Proprio questo è lo scopo dell’ “Appuntamento”: unire chitarre taglienti che ricordano il suono di “Estra” e “Mistonocivo” alla leggerezza di una voce soul che comprime un mondo in eterne figure oniriche.

Un disco in stato di grazia, un disco che segna una maturità inaspettata, un album da ascoltare più volte per capirne l’essenza nel cambio di stagione, dove tutto può sembrare diverso e migliore.

Limone – Spazio, tempo e circostanze (Dischi Soviet Studio)

Limone non è solo giallo, ma racchiude al proprio interno i colori più variegati dell’arcobaleno.

Il cantautore vicentino al suo disspazio-tempo-e-circostanze-limoneco d’esordio, dopo svariate esperienze con gruppi rock locali, vede la sua maturazione nel 2011 quando da verde passa a un giallo maturo del sole d’estate.

10 pezzi che racchiudono un mondo intimista e adatto a pochi, dico io per fortuna, in cui a prevalere sono gli arrangiamenti sintetizzati dalle tastiere di Leslie Lello e la voce asciutta e disincantata-naif di Filippo Fantinato.
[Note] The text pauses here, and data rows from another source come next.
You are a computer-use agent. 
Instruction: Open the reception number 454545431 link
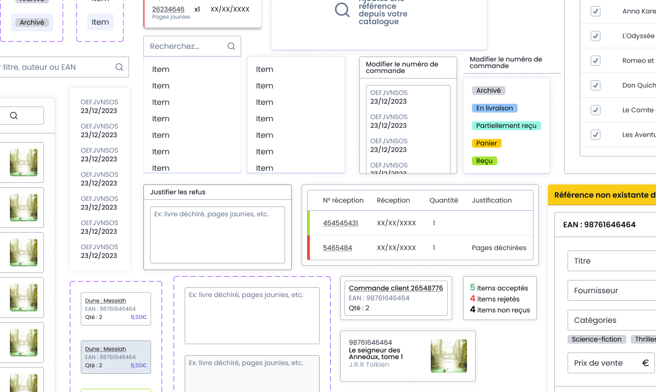pyautogui.click(x=340, y=223)
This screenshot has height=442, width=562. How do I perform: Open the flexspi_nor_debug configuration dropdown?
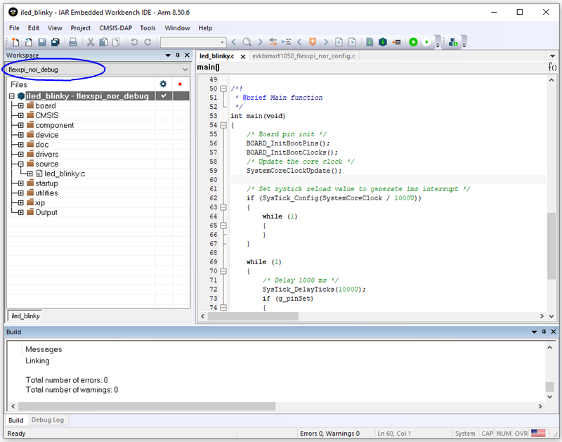(x=185, y=70)
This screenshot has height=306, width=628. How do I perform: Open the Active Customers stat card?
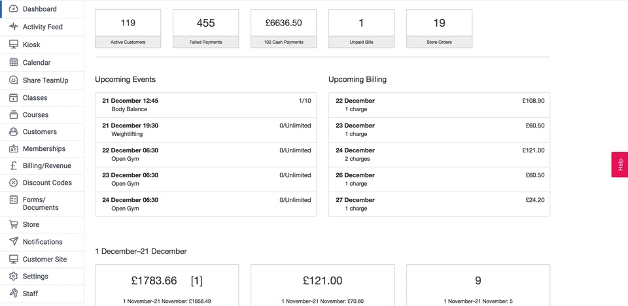[128, 29]
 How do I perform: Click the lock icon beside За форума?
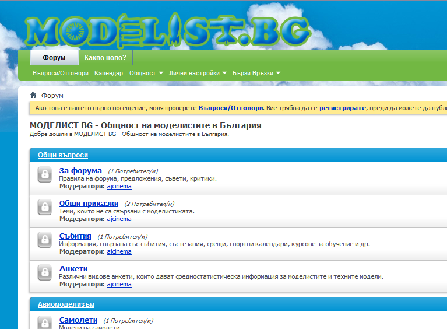pos(45,175)
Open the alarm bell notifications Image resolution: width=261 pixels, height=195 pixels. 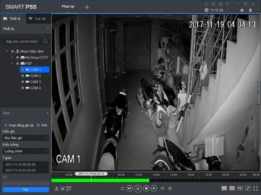click(250, 10)
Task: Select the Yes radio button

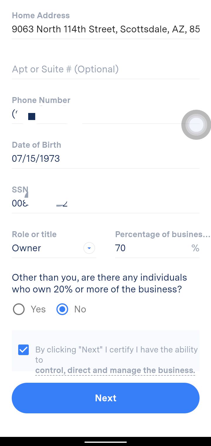Action: pos(19,309)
Eco della poetica è racchiuso in quel cantautorato di stampo elettronico che ricorda Samuele Bersani, Tricarico e una strizzatina d’occhio alle band radiofoniche dell’ultima ora.
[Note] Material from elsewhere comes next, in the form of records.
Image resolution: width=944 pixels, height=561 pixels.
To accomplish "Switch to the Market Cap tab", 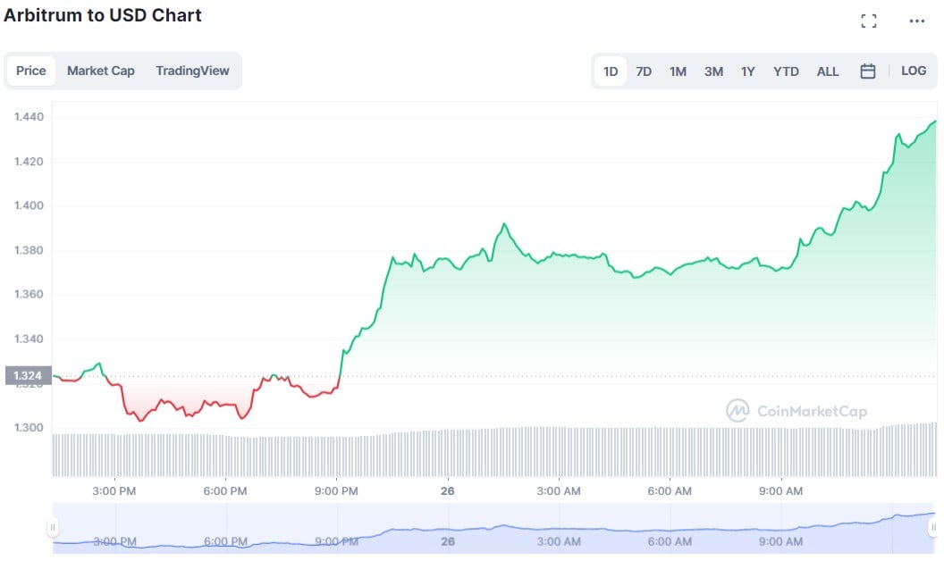I will (100, 71).
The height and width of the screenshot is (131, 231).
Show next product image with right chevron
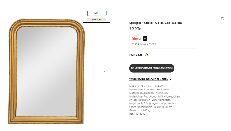104,71
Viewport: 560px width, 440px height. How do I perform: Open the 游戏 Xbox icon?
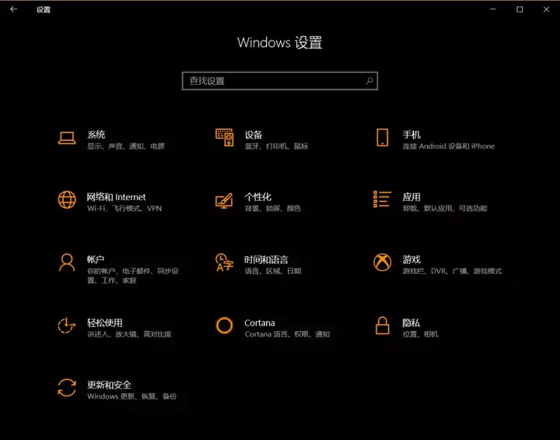pos(382,262)
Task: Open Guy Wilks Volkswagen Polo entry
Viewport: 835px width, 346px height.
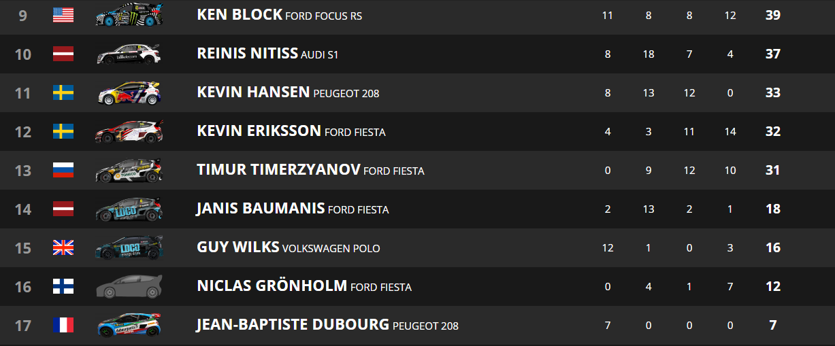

Qui però non parliamo di semplice musica pop, ma di un mondo silenzioso, un mondo blu notte in cui la miglior offerta indie si incrocia con l’io di un ragazzo che vuole raccontare storie partendo dalle storie, raccontare una vita, partendo dalla sua.

Ecco allora che in Aperitivo? crolla un mondo che già di per se era costruito su castelli di carta, mentre Assomigli a Marte ci porta su terre lontanissime ricordando Il piccolo principe.

Lettera ad un produttore è sarcastico bagliore contro la multinazionale della musica e dello spettacolo, Proiettile di lana cavalca melodie Brittiane lasciando il posto alla delicata Chi sono io?, il pezzo più marcatamente radiofonico di tutto il disco.

In Luce d’Agosto Limone canta: ti ho incontrata sopra una luna dorata, La Festa di San Menaio ricorda Branduardi alla Fiera dell’Est con Battiato che, seduti ad un tavolino, parlano di un’Italia vuota.

Per tre è poesia introspettiva che raccoglie l’entrata di Beatrice.

Suo figlio è pazzo è la partenza in astronave di un ragazzo che non è di qui, lontano musicalmente di certo ma ricordando SpaceBoy , rock siamese di Corghiana memoria.

Un disco, che come album d’esordio, regala emozioni a non finire, con la capacità di suonare pop più di qualsiasi altra produzione, conservando una vena indie spiccata e presente, quasi a riempire vuoti incolmabili da entrambe le parti.